[ 
https://issues.apache.org/jira/browse/YARN-799?page=com.atlassian.jira.plugin.system.issuetabpanels:all-tabpanel
 ]

Chris Riccomini updated YARN-799:
---------------------------------

    Description: 
The implementation of

bq. 
./hadoop-yarn-project/hadoop-yarn/hadoop-yarn-server/hadoop-yarn-server-nodemanager/src/main/java/org/apache/hadoop/yarn/server/nodemanager/util/CgroupsLCEResourcesHandler.java

Tells the container-executor to write PIDs to cgroup.procs:

{code}
  public String getResourcesOption(ContainerId containerId) {
    String containerName = containerId.toString();
    StringBuilder sb = new StringBuilder("cgroups=");

    if (isCpuWeightEnabled()) {
      sb.append(pathForCgroup(CONTROLLER_CPU, containerName) + "/cgroup.procs");
      sb.append(",");
    }

    if (sb.charAt(sb.length() - 1) == ',') {
      sb.deleteCharAt(sb.length() - 1);
    }
    return sb.toString();
  }
{code}

Apparently, this file has not always been writeable:

https://patchwork.kernel.org/patch/116146/
http://lkml.indiana.edu/hypermail/linux/kernel/1004.1/00536.html
https://lists.linux-foundation.org/pipermail/containers/2009-July/019679.html

The RHEL version of the Linux kernel that I'm using has a CGroup module that 
has a non-writeable cgroup.procs file.

{quote}
$ uname -a
Linux criccomi-ld 2.6.32-131.4.1.el6.x86_64 #1 SMP Fri Jun 10 10:54:26 EDT 2011 
x86_64 x86_64 x86_64 GNU/Linux
{quote}

As a result, when the container-executor tries to run, it fails with this error 
message:

bq.    fprintf(LOGFILE, "Failed to write pid %s (%d) to file %s - %s\n",

This is because the executor is given a resource by the 
CgroupsLCEResourcesHandler that includes cgroup.procs, which is non-writeable:

{quote}
$ pwd 
/cgroup/cpu/hadoop-yarn/container_1370986842149_0001_01_000001
$ ls -l
total 0
-r--r--r-- 1 criccomi eng 0 Jun 11 14:43 cgroup.procs
-rw-r--r-- 1 criccomi eng 0 Jun 11 14:43 cpu.rt_period_us
-rw-r--r-- 1 criccomi eng 0 Jun 11 14:43 cpu.rt_runtime_us
-rw-r--r-- 1 criccomi eng 0 Jun 11 14:43 cpu.shares
-rw-r--r-- 1 criccomi eng 0 Jun 11 14:43 notify_on_release
-rw-r--r-- 1 criccomi eng 0 Jun 11 14:43 tasks
{quote}

I patched CgroupsLCEResourcesHandler to use /tasks instead of /cgroup.procs, 
and this appears to have fixed the problem.

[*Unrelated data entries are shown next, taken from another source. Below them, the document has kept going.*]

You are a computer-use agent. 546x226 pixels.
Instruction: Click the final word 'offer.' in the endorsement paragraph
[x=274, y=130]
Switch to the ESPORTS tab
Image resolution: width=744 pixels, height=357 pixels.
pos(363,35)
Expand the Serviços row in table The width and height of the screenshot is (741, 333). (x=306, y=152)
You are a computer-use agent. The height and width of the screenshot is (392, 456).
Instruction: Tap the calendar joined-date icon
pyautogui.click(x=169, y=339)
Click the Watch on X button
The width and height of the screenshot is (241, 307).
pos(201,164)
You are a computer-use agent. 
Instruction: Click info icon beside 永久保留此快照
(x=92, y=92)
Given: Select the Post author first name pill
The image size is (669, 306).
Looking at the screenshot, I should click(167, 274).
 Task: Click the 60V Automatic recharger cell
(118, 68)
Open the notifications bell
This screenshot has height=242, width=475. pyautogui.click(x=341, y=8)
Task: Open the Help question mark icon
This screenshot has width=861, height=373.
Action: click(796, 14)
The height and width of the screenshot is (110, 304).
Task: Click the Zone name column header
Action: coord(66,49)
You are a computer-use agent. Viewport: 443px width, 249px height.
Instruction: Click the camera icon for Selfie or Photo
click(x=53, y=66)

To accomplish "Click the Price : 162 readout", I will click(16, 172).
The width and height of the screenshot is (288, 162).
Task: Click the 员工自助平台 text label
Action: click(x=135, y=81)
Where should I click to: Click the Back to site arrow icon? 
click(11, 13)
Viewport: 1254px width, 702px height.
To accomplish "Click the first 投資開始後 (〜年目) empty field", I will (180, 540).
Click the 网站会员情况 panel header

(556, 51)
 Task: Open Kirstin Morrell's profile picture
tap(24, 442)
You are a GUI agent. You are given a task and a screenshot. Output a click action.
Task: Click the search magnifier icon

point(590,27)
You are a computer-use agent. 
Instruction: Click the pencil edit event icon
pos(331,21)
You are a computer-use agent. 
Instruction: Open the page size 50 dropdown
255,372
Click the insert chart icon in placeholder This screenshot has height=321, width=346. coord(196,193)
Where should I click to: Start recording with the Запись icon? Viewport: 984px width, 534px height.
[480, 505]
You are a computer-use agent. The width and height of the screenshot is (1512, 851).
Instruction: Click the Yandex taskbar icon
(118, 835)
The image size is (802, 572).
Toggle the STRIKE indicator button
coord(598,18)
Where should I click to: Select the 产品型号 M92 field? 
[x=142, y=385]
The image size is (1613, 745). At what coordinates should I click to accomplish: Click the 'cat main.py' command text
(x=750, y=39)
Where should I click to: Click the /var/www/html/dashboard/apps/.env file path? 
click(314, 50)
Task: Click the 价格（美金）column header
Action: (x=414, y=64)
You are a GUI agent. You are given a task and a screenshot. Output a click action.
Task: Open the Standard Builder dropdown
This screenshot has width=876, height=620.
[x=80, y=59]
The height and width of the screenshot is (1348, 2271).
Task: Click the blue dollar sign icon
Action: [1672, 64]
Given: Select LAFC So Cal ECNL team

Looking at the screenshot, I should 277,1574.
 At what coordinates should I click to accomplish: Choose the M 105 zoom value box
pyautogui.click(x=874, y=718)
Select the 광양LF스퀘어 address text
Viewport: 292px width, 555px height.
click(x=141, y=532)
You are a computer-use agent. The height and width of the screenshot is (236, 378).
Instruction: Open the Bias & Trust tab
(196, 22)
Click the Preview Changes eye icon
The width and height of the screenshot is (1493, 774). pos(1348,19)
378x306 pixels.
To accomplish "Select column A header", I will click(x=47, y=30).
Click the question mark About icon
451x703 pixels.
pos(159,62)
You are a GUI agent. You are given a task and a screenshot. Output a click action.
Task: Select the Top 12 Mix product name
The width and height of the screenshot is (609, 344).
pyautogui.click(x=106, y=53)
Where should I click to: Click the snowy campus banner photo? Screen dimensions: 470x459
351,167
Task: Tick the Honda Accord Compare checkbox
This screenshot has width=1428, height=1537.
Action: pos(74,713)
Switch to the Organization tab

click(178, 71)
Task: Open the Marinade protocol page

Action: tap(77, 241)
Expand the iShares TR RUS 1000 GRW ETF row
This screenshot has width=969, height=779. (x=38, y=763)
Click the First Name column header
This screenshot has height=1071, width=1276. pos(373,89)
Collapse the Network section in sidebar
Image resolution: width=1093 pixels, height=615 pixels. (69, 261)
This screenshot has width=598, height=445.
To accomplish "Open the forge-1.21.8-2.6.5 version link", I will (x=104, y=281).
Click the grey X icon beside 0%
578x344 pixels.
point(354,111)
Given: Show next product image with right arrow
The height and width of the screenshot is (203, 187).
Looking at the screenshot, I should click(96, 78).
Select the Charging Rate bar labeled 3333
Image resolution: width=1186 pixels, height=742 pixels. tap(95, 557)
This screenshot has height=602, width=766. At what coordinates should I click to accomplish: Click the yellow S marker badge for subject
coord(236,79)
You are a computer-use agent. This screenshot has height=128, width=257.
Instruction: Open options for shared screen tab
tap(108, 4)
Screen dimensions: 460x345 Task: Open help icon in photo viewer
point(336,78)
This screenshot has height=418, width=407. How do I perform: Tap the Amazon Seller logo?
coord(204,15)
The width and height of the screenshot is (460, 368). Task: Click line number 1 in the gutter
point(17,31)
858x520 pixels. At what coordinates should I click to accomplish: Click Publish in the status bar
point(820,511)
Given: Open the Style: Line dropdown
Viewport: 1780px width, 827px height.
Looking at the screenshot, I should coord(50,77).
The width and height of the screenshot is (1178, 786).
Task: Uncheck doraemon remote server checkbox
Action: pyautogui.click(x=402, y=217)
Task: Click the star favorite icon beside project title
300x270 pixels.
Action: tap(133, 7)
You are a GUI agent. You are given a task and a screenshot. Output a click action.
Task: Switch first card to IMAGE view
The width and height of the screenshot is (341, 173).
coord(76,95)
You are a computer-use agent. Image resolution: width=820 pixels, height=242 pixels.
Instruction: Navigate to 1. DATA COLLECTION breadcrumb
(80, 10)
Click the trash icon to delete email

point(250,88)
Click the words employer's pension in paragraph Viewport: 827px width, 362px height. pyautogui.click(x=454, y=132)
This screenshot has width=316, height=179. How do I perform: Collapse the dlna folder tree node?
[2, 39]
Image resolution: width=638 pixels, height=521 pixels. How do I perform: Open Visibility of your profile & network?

I can think of several potential resolutions to this ticket:

1. Ignore the problem, and make people patch YARN when they hit this issue.
2. Write to /tasks instead of /cgroup.procs for everyone
3. Check permissioning on /cgroup.procs prior to writing to it, and fall back 
to /tasks.
4. Add a config to yarn-site that lets admins specify which file to write to.

Thoughts?

  was:
The implementation of

bq. 
./hadoop-yarn-project/hadoop-yarn/hadoop-yarn-server/hadoop-yarn-server-nodemanager/src/main/java/org/apache/hadoop/yarn/server/nodemanager/util/CgroupsLCEResourcesHandler.java

Tells the container-executor to write PIDs to cgroup.procs:

{quote}
  public String getResourcesOption(ContainerId containerId) {
    String containerName = containerId.toString();
    StringBuilder sb = new StringBuilder("cgroups=");

    if (isCpuWeightEnabled()) {
      sb.append(pathForCgroup(CONTROLLER_CPU, containerName) + "/cgroup.procs");
      sb.append(",");
    }

    if (sb.charAt(sb.length() - 1) == ',') {
      sb.deleteCharAt(sb.length() - 1);
    }
    return sb.toString();
  }
{quote}

Apparently, this file has not always been writeable:

https://patchwork.kernel.org/patch/116146/
http://lkml.indiana.edu/hypermail/linux/kernel/1004.1/00536.html
https://lists.linux-foundation.org/pipermail/containers/2009-July/019679.html

The RHEL version of the Linux kernel that I'm using has a CGroup module that 
has a non-writeable cgroup.procs file.

{quote}
$ uname -a
Linux criccomi-ld 2.6.32-131.4.1.el6.x86_64 #1 SMP Fri Jun 10 10:54:26 EDT 2011 
x86_64 x86_64 x86_64 GNU/Linux
{quote}

As a result, when the container-executor tries to run, it fails with this error 
message:

bq.    fprintf(LOGFILE, "Failed to write pid %s (%d) to file %s - %s\n",

This is because the executor is given a resource by the 
CgroupsLCEResourcesHandler that includes cgroup.procs, which is non-writeable:

{quote}
$ pwd 
/cgroup/cpu/hadoop-yarn/container_1370986842149_0001_01_000001
$ ls -l
total 0
-r--r--r-- 1 criccomi eng 0 Jun 11 14:43 cgroup.procs
-rw-r--r-- 1 criccomi eng 0 Jun 11 14:43 cpu.rt_period_us
-rw-r--r-- 1 criccomi eng 0 Jun 11 14:43 cpu.rt_runtime_us
-rw-r--r-- 1 criccomi eng 0 Jun 11 14:43 cpu.shares
-rw-r--r-- 1 criccomi eng 0 Jun 11 14:43 notify_on_release
-rw-r--r-- 1 criccomi eng 0 Jun 11 14:43 tasks
{quote}

I patched CgroupsLCEResourcesHandler to use /tasks instead of /cgroup.procs, 
and this appears to have fixed the problem.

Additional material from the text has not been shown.